Uno de los pasos fundamentales para cuidar tu ropa es saber cómo lavar la ropa blanca de forma correcta:

  1. Revisa el etiquetado para saber la forma correcta de lavar tu ropa. ¿Admite lavadora, es en seco o a mano? Sigue las recomendaciones del fabricante.
  2. Comprueba si la prenda tiene alguna mancha y, si es así, aplica un tratamiento específico previo antes de introducirla en la lavadora. Observa las zonas de mayor roce entre la prenda y el cuerpo, como suelen ser el cuello o los puños, y si es necesario aplica también un tratamiento previo (ejemplo, humedecer y enjabonar con jabón lagarto).
  3. Lava la prenda según las indicaciones del fabricante. Fíjate en el modo en el que hay que lavarla y la temperatura.
  4. Seca la prenda al sol. Uno de los mejores trucos de toda la vida es secar la ropa blanca al sol, puesto que es un blanqueante natural que se ha utilizado a lo largo del tiempo para quitar las manchas o blanquear las prendas.

Por supuesto, no mezcles la ropa blanca con ropa de color. Solo puedes hacerlo en los casos en los que sepas que la ropa de color no destiñe, si no evítalo a toda costa para que tus prendas no acaben todas de un tono no deseado. Si tienes pocas prendas de color blanco para llenar una lavadora, escoge programas más cortos y diseñados para lavados de poca capacidad, pero no mezcles.

Trucos para blanquear la ropa

Hay muchos trucos antiguos que son ideales para blanquear la ropa, el primero ya os lo comentábamos en el punto anterior: el sol. El sol blanquea que no os podéis imaginar, incluso si hay una mancha que se os resiste, ubicad el tendedero y la prenda para que le dé el sol directamente y dejarlo actuar. Puede que haya manchas que no quite completamente pero sí que veréis que puede reducirlo.
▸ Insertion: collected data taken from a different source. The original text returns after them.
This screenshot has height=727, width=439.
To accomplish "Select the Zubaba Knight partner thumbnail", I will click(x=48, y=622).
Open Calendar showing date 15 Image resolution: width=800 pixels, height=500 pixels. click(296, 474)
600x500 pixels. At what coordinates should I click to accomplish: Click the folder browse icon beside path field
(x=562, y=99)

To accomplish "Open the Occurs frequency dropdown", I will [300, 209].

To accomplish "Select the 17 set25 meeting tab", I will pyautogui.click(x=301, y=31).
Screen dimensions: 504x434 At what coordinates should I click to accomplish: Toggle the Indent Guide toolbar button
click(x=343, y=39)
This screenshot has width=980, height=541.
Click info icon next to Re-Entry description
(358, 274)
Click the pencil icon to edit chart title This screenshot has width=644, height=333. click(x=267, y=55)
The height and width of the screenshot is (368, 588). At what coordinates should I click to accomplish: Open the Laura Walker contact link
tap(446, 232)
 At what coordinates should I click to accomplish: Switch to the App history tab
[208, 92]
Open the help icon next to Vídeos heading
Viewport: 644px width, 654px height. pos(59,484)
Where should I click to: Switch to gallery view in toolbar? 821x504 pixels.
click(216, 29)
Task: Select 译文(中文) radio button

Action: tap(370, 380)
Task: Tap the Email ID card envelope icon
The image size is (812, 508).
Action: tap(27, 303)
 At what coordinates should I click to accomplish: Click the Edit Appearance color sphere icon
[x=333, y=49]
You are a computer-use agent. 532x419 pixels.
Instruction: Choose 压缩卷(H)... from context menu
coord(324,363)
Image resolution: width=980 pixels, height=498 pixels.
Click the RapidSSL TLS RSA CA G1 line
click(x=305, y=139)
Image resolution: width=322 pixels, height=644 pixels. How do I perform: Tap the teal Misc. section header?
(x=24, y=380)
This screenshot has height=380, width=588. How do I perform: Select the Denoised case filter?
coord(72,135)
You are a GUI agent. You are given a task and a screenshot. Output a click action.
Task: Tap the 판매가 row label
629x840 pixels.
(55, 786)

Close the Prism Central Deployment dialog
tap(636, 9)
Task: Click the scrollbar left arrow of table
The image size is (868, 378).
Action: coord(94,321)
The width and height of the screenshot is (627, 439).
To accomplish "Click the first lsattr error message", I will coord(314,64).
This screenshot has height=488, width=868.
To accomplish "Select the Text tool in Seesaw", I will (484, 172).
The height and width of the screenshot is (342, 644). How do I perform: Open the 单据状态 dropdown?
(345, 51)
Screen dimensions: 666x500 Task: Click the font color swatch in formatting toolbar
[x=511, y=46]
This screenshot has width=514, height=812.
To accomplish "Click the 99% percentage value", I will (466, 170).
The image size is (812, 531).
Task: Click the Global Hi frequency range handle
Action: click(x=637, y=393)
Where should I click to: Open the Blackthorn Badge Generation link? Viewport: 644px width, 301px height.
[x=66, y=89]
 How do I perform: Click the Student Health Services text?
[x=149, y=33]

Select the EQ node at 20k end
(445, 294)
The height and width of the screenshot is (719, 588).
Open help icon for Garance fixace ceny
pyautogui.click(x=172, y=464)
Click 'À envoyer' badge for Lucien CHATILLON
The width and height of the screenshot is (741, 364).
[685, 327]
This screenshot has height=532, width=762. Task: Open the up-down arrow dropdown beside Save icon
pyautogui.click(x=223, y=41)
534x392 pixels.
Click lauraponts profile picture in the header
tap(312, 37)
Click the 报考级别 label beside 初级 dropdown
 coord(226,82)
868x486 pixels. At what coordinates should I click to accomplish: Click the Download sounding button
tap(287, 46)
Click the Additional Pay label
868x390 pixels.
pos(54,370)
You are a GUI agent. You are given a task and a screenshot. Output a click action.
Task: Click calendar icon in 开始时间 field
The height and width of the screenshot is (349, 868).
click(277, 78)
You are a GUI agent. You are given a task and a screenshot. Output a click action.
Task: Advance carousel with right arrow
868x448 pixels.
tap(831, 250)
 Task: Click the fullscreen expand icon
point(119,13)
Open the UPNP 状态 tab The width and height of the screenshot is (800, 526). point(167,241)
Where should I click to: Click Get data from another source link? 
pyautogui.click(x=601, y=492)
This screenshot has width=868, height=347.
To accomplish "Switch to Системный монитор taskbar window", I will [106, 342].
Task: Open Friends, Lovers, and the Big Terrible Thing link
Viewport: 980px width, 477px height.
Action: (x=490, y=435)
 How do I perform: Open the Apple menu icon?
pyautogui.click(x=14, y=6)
Otros trucos tradicionales que os pueden resultar útiles es el uso del bicarbonato de sodio, el cual ha sido utilizado de siempre para lavar y blanquear la ropa, también puedes tener en cuenta el efecto del limón natural y el agua oxigenada. Estos tres ingredientes eliminan los olores, las manchas, no estropean la textura de la prenda ni provocan reacciones alérgicas, así como evitas uso de productos químicos que pueden dañar el medio ambiente. Además, puedes usarlos en la lavadora sin temor a que puedan estropearla.

No utilices lejía para blanquear la ropa. Si quieres optar por productos químicos para blanquear tu ropa y conseguir que vuelva a lucir con su color natural, puedes encontrar productos específicos para blanquear y que los puedes encontrar fácilmente en el supermercado o en droguerías. La razón por la que no te recomendamos la lejía es que daña la textura de la ropa, debilita las fibras y tenderá a un color amarillo difícil de erradicar.

El vinagre blanco también puede ser una opción estupenda para evitar que las prendas adquieran ese tono grisáceo que tan poco nos gustan.